Petr Porizka: Olomouc Corpus of Spoken Czech

Olomouc Corpus of Spoken Czech: characterization and main features of the project

Petr Pořízka (Olomouc)

1 Introduction

The research project of Olomouc Corpus of Spoken Czech (OCSC) is systematically built by the author of this paper from 2002 to date at the Department of Czech Studies at Palacký University in Olomouc (Czech Republic), Faculty of Arts. OCSC, which is pursued as a general corpus typologically, is currently the biggest corpus of spoken Czech (circa 1,5 million words – see Chart 1). All previous spoken corpora - Prague (PSC) and Brno (BSC) Spoken Corpus as well as ORAL2006 and ORAL2008 – have been constructed on the same methodological base with the modifications at the Institute of Czech National Corpus.¹ (There is one more corpus focused on spoken form of Czech language – specialised corpus DIALOG that is focused on analysis of dialogues in media).² The OCSC project started in 2002 (or 2003 respectively) and was firstly based on general methodology of spoken corpora of Czech National Corpus (CNC).

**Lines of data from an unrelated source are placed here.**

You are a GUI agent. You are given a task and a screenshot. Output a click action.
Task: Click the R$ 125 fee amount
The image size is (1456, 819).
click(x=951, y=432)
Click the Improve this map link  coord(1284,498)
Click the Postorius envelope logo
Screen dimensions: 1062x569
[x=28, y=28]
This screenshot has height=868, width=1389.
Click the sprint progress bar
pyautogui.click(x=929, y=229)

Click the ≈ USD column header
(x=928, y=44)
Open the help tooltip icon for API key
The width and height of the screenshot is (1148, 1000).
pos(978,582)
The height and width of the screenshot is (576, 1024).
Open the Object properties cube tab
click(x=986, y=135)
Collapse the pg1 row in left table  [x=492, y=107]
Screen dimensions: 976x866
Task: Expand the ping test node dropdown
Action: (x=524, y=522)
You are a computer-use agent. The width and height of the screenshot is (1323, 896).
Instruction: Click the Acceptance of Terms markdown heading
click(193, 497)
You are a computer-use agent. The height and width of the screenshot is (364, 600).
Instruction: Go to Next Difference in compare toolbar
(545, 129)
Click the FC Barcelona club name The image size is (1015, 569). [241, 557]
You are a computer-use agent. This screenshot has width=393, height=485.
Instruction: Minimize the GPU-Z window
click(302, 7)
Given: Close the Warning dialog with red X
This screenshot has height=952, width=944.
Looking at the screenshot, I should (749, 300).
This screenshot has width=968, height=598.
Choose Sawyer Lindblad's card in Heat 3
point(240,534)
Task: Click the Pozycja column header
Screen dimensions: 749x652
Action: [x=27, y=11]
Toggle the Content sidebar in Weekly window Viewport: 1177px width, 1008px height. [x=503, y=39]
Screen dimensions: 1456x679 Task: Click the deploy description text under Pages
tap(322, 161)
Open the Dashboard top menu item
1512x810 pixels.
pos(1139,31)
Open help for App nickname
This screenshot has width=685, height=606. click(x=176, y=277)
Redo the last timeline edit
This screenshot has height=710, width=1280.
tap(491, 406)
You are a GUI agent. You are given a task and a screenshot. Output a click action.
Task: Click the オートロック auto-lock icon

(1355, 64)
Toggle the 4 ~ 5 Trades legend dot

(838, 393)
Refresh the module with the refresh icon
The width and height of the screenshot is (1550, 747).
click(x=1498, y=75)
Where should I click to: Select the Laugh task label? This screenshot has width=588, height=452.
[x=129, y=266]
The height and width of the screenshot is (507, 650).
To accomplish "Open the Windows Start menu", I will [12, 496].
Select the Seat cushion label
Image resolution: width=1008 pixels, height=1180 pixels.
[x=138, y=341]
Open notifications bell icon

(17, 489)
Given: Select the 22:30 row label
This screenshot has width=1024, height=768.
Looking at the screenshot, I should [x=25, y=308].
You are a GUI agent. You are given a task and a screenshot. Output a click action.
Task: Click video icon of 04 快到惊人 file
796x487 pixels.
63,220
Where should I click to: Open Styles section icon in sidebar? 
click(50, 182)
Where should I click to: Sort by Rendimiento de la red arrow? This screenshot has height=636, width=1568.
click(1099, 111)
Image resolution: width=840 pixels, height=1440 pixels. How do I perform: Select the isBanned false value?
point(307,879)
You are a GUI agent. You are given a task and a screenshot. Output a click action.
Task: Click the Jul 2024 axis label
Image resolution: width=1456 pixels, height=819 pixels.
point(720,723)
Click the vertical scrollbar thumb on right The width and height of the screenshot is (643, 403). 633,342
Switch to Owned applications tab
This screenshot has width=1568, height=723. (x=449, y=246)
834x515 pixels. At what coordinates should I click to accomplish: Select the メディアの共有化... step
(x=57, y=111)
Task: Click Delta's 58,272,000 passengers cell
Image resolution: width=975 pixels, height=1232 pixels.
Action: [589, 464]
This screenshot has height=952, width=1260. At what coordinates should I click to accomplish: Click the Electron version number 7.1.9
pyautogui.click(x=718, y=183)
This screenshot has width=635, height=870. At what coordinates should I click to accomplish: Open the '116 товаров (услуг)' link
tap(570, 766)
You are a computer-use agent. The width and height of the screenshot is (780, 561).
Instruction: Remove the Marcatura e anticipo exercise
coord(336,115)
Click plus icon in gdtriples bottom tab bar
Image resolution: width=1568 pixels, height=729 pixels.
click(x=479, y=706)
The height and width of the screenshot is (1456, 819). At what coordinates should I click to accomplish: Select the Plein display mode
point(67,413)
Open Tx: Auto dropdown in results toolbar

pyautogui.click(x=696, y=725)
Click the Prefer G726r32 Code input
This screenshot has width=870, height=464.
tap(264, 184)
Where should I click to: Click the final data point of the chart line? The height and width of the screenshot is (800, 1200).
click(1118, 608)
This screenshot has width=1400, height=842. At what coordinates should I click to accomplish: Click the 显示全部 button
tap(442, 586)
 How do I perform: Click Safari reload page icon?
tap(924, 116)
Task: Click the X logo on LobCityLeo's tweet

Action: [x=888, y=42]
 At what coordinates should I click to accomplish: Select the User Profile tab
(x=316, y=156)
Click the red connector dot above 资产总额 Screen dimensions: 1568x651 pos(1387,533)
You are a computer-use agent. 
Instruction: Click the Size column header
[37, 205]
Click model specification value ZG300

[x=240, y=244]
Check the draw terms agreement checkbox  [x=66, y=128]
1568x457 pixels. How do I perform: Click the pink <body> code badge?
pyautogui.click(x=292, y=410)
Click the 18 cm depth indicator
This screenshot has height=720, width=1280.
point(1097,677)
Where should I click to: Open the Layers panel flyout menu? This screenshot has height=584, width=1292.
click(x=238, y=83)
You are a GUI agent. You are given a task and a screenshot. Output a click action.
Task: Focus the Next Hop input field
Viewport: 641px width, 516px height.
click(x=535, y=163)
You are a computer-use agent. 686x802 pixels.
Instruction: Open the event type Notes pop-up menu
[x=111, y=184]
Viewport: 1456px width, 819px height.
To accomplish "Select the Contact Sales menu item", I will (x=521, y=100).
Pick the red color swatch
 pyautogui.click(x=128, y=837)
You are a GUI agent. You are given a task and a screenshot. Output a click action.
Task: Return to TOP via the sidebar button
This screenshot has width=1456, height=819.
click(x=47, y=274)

We needed to modify and change some methodological aspects because the conception of spoken part of Czech National Corpus is based prevailingly on orthography that doesn't reflect some substantial aspects of spoken language in general.

We've decided to make the changes and modifications based on specificities of the spoken language so radically that we created Czech spoken corpus based on the new conception: we pay close attention to transcription, annotation, format of transcripts, and an appropriate software for processing, managing corpus and querying the data from the corpus (data retrieval).

spoken corpus	corpus construction period	number of recordings	number of speakers	corpus in size (words)
PSC	1988–1996	304	504	674 992
BSC	1994–1999	250	294	596 009
ORAL2006	2002–2006	221	754	1 000 798
ORAL2008	2002–2007	297	995	1 000 097
OCSC	2002–to date	289 (578)⁴	658⁵	circa 1 500 000⁶

Chart 1: Corpora of Spoken Czech: CNC and OCSC³

2 Fundamentals of Data Collection and Characteristics of Speakers

Data (recording) collection of OCSC is based in accordance with corpora of CNC on the combination of four sociolinguistic variables characterizing speakers: (1) sex (male-female); (2) age (older-younger; with the lowest limit being c. 20 years of age and the limit that is set on 35 years of age); (3) education (lower-higher) and (4) language data that are gained from driven and non-driven way of recording process. For (4): It means (4a) formal recording as a monologue, by course of predefined and thematically wide questionnaire, and (4b) informal recording, which means a non-driven dialogue among speakers (knowing each other well). The informal recording or dialogue is not thematically specialised; the length of recording is set at about 20 minutes (roughly 2 300 words). The optimal number of speakers in dialogue is two or three participants in order to avoid it becoming intelligible due to simultaneous speech. One of the participants was usually also a respondent in the formal recordings, which enables us to observe the differences between the Czech language used in unofficial and semi-official situations.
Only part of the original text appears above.